There’s a wrinkle in time on the 15:15 train from Paddington to Cheltenham Spa
It’s the Summer of 1982, and Beth Sawyer is thrilled to have landed the title role in a play. It may only be in a fringe theatre in Shepherd’s Bush, but it’s the start she’s always dreamed of.
It’s the Summer of 2020, amid the global pandemic, and Tom Brookes is furloughed. Unable to face lockdown in a tiny city flat, he moves back to his mother’s cottage in the sleepy Cotswold village of Stoatsfield-under-Ridge.
Neither of them expects an everyday train journey to throw their normal lives so spectacularly off-course.
This is the story of an extraordinary encounter between two people who should never have met.
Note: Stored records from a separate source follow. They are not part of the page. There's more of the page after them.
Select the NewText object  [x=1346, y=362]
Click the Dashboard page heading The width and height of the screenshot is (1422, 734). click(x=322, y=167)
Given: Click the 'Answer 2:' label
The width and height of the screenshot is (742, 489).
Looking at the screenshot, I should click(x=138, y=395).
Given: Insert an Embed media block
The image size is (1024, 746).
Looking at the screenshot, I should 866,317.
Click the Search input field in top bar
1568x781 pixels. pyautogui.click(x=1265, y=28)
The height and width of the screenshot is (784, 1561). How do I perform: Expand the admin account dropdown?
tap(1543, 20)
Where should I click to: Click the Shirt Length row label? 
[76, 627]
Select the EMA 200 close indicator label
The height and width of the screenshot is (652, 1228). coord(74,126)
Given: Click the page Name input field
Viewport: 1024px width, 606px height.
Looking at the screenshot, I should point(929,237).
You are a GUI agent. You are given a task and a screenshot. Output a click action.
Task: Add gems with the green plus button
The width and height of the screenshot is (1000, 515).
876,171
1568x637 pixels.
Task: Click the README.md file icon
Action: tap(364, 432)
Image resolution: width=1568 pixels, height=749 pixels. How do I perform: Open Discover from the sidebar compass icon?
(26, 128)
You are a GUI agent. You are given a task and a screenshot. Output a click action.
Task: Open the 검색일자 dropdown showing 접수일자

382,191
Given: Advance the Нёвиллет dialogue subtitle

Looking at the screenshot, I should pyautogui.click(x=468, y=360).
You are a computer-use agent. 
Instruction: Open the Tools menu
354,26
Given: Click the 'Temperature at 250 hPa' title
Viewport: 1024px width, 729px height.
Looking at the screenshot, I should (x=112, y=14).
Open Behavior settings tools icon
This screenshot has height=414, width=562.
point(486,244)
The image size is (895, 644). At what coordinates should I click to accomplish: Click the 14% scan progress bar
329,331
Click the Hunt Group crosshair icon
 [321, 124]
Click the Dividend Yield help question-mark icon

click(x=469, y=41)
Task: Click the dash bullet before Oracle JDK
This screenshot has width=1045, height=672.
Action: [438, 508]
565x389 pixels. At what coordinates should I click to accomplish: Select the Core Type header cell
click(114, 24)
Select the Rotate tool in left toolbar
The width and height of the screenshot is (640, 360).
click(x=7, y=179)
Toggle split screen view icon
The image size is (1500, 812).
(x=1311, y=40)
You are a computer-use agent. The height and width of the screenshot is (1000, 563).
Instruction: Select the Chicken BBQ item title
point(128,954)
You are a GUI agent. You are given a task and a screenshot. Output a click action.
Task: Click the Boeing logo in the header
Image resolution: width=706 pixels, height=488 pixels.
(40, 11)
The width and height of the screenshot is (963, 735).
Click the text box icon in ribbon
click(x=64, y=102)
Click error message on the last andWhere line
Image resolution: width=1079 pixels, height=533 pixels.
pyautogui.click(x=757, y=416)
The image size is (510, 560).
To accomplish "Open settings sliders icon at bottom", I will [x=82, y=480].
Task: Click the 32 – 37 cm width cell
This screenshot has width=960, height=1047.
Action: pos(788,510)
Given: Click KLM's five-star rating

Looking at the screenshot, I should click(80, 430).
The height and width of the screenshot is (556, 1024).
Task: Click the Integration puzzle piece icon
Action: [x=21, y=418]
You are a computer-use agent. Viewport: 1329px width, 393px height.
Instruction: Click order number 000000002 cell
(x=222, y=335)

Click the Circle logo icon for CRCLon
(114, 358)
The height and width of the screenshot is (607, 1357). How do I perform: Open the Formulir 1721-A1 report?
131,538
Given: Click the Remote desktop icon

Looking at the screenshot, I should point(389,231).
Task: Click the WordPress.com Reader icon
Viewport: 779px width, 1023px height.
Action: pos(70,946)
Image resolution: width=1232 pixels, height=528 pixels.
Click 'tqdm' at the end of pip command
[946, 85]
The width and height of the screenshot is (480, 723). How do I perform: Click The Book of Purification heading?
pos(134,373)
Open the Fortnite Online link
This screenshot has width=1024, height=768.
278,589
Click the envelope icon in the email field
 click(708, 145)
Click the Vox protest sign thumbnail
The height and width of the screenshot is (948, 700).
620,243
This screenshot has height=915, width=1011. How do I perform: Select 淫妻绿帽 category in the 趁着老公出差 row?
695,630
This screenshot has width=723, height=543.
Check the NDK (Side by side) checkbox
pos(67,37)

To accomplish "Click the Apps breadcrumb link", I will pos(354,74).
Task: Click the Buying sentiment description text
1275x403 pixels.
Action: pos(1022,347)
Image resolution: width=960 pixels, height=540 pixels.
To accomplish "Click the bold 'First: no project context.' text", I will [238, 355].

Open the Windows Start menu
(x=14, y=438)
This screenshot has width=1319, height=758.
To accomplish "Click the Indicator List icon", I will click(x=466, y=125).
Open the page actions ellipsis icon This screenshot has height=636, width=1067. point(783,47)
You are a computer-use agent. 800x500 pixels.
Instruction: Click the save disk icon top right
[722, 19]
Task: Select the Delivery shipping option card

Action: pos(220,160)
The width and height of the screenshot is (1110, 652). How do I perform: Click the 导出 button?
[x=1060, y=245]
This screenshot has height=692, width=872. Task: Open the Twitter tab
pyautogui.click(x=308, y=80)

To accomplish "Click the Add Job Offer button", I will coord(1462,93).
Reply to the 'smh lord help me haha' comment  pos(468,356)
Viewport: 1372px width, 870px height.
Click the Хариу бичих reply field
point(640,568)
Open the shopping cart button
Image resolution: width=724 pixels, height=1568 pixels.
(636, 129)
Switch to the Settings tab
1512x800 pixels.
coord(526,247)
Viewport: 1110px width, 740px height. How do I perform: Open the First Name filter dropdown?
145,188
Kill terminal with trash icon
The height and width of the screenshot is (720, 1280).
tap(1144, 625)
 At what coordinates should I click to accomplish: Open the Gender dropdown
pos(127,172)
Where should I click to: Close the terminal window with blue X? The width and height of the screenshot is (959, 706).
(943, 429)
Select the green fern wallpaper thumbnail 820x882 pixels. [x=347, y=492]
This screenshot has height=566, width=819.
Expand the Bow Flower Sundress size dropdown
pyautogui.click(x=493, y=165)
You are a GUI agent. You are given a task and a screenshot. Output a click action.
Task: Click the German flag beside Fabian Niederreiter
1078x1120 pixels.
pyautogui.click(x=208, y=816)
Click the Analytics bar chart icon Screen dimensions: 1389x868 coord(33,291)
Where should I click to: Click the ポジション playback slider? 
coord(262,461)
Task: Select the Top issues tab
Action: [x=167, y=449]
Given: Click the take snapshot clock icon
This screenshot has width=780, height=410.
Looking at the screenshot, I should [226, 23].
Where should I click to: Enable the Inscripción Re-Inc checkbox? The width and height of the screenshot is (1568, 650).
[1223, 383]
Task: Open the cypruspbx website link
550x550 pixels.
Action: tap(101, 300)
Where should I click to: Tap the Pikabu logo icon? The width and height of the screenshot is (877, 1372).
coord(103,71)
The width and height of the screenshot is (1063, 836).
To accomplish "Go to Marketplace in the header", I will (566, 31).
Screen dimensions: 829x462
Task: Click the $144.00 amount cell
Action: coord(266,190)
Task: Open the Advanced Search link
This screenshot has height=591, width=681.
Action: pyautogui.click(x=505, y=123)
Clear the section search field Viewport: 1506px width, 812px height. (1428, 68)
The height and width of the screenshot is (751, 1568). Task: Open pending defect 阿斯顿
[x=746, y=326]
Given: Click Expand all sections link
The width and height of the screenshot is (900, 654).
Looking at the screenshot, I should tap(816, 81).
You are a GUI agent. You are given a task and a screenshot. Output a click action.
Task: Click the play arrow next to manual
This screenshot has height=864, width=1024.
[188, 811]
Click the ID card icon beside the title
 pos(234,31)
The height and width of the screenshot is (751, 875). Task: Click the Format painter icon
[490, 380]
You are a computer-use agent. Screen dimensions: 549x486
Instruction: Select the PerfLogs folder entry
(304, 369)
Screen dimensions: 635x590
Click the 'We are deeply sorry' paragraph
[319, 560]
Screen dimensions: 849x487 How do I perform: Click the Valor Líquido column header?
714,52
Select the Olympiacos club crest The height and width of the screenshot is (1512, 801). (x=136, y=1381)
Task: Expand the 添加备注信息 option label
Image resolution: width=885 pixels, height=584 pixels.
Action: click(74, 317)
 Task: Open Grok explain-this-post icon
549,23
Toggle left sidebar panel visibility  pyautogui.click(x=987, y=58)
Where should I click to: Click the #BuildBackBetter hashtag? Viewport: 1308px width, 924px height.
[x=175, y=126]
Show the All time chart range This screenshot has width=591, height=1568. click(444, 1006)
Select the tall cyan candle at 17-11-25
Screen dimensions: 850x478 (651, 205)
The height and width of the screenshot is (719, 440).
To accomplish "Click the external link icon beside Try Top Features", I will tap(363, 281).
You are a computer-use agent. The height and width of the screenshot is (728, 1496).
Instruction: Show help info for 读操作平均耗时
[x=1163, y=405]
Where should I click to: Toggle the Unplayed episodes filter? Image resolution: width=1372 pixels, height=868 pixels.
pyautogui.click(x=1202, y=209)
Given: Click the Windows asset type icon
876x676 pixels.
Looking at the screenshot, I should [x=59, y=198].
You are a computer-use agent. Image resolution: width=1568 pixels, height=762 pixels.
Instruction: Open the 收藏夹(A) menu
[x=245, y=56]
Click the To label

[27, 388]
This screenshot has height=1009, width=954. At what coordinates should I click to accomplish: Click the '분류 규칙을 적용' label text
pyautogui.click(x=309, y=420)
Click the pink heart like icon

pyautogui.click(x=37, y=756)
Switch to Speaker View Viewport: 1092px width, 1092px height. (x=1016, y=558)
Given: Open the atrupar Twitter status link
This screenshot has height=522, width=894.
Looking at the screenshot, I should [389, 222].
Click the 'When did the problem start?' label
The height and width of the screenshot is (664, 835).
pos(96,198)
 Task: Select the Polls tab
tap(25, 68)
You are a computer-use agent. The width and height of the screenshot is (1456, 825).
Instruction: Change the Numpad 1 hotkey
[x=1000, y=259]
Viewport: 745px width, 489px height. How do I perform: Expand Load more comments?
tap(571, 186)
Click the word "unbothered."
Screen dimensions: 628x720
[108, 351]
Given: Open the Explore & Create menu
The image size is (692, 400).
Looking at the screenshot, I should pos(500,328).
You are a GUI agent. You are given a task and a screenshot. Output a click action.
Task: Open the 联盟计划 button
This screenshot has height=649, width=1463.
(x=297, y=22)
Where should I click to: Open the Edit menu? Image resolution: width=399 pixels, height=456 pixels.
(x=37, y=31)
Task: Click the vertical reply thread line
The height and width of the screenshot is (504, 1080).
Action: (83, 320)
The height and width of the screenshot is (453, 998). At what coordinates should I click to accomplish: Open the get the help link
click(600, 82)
The sky is darkening with unnatural speed; with it comes a silence she finds disquieting.CHAPTER ONE
(Pintail Press, 3 March 2021, 233 pages, ebook, #ARC from the publisher and voluntarily reviewed, #BlogTour 2 April via @RandomTTours)
I’m a huge fan of time shift / time slip / time travel novels. There’s something I find strangely appealing about books that use this as premise and I’ve been a fan since I devoured The Time Traveller’s Wife many years ago. Running Behind Time sounded right up my street, something I could really enjoy. Other time travel novels I’ve read tend to have character move between centuries so the differences between periods and eras are really obvious. This book only has them move thirty-eight-years. This doesn’t sound a lot and I was surprised by how many differences there actually were such as PC’s, mobile phones and even currency. I also really enjoyed the fact the author uses the Pandemic as a back-drop which makes the differences between 1982 and 2020 even more poignant. I also enjoyed the way the author deals with the complexities of time travel such as how this changes the characters and their relationships and the impact of seeing the same people in both era’s. This is a fascinating, entertaining book.